00:00 24 Novembre 2000

Le “A” della meteo (2)

Da adiabatico ad avvezione

Le “A” della meteo (2)

ADIABATICO: se l’atmosfera ha scarsa umidità e non vi sono invasioni di aria fredda o calda, la temperatura diminuisce di 1°C per ogni 100 m di altitudine.
In questo caso, il gradiente verticale dell’aria è adiabatico; ogni strato tende a rimanere nel livello in cui si trova e l’atmosfera è in equilibrio indifferente.
Chiamasi trasformazione adiabatica il movimento verso l’alto o verso il basso delle masse d’aria, senza scambio di calore con le masse d’aria circostanti.

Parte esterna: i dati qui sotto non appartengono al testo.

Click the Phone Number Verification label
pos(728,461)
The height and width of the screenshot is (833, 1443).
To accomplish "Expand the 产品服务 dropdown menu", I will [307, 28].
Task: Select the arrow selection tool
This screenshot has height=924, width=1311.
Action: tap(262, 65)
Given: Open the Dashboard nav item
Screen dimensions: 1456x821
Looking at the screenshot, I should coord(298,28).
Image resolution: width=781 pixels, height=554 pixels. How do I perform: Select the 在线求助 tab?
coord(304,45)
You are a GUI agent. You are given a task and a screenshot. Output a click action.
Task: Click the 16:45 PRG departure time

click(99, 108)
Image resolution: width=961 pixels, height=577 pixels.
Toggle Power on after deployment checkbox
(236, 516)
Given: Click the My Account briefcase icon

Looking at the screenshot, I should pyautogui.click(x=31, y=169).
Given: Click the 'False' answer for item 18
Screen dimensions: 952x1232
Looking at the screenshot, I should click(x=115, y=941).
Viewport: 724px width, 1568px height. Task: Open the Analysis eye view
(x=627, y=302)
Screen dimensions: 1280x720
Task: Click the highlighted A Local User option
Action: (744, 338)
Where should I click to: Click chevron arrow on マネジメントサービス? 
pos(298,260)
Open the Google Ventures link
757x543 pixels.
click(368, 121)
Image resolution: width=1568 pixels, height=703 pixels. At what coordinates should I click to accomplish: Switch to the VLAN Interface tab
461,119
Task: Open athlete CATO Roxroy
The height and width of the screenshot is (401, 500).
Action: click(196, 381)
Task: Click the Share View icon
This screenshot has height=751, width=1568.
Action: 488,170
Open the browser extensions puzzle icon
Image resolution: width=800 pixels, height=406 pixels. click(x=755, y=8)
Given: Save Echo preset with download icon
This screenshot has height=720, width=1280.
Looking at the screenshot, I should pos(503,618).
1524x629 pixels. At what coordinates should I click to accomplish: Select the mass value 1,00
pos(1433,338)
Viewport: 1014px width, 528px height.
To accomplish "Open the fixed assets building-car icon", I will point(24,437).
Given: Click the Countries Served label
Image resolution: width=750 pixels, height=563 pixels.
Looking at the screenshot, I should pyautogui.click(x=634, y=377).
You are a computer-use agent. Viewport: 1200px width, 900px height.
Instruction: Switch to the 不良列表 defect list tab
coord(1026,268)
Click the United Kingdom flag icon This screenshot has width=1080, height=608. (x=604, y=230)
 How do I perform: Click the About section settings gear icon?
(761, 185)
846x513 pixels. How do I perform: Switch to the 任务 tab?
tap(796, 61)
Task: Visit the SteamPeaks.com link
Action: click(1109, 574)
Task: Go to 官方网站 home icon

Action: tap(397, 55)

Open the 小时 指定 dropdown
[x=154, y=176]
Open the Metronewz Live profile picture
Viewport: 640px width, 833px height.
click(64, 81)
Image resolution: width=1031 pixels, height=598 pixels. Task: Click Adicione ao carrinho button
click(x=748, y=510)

ARIA INSTABILE: strato atmosferico dove insorgono con facilità movimenti verticali ascendenti e discendenti, i fenomeni più vistosi sono legati a sviluppo di nubi cumuliformi con rovesci e temporali.

ARIA STABILE: è lo strato d’aria in cui prevalgono le discendenze e non possono aversi ascendenze, spesso a causa della presenza di un’area di alta pressione.

ACQUA ALTA: tipica delle lagune venete, dovuta a particolari concomitanze atmosferiche ed astronomiche.
Il livello dell’acqua si innalza sommergendo parte delle isolette e di Piazza San Marco che normalmente restano asciutte.

ANTICICLONE DELLE AZZORRE: area di alta pressione che si produce nella zona delle Azzorre.
Appartiene alla fascia di alta pressione subtropicale dell’emisfero settentrionale.
Spesso determina condizioni di bel tempo nell’Europa centrale e nel bacino del Mediterraneo, ma talvolta interagisce con la depressione d’Islanda se assume una configurazione barica estesa lungo i meridiani.

AVVEZIONE: in meteorologia si indica così il trasporto di masse d’aria secondo movimenti orrizzontali.